RECORDED DATA
--- start ---

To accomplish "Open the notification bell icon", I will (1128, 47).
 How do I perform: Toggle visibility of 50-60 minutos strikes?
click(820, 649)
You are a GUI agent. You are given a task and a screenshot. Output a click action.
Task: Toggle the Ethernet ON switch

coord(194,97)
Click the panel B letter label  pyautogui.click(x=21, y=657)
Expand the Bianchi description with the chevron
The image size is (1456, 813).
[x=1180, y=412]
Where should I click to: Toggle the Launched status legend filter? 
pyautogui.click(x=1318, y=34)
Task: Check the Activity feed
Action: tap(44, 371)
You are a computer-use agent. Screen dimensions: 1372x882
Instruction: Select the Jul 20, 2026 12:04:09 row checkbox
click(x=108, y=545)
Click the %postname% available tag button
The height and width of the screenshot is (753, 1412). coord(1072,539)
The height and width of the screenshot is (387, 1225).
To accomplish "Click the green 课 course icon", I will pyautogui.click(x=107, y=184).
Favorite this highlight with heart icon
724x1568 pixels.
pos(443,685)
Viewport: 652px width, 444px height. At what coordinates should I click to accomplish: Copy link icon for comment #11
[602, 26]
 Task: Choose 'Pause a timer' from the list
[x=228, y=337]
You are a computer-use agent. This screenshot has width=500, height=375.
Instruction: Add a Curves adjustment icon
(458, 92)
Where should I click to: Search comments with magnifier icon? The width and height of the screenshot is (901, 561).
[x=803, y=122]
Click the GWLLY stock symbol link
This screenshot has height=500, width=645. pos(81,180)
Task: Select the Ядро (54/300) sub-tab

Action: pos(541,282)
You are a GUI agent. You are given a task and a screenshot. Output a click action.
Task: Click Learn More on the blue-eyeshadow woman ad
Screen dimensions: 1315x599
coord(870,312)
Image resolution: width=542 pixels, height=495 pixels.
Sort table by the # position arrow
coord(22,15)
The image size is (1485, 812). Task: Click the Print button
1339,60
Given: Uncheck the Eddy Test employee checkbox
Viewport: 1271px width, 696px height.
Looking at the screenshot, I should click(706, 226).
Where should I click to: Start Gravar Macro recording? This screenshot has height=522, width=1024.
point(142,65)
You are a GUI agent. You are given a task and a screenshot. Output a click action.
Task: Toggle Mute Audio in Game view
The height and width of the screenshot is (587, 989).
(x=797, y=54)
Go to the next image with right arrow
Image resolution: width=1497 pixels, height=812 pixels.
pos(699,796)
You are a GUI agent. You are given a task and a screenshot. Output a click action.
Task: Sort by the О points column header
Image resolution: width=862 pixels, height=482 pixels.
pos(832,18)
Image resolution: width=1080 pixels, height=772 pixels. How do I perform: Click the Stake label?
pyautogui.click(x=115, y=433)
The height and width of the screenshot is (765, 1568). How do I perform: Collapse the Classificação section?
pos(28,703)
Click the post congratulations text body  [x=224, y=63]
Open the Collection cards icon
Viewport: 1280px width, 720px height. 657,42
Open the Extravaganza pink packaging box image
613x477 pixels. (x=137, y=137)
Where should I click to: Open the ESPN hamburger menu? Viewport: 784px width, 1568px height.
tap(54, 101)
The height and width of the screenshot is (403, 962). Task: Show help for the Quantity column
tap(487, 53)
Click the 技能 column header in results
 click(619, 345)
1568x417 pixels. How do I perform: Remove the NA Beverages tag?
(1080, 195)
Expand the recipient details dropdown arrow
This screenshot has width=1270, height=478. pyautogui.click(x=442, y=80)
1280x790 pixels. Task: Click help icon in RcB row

--- end ---

Write out the data from its first line through the line containing "click(x=108, y=545)", both lines included, reproducing every line without change.

To accomplish "Open the notification bell icon", I will (1128, 47).
 How do I perform: Toggle visibility of 50-60 minutos strikes?
click(820, 649)
You are a GUI agent. You are given a task and a screenshot. Output a click action.
Task: Toggle the Ethernet ON switch

coord(194,97)
Click the panel B letter label  pyautogui.click(x=21, y=657)
Expand the Bianchi description with the chevron
The image size is (1456, 813).
[x=1180, y=412]
Where should I click to: Toggle the Launched status legend filter? 
pyautogui.click(x=1318, y=34)
Task: Check the Activity feed
Action: tap(44, 371)
You are a computer-use agent. Screen dimensions: 1372x882
Instruction: Select the Jul 20, 2026 12:04:09 row checkbox
click(x=108, y=545)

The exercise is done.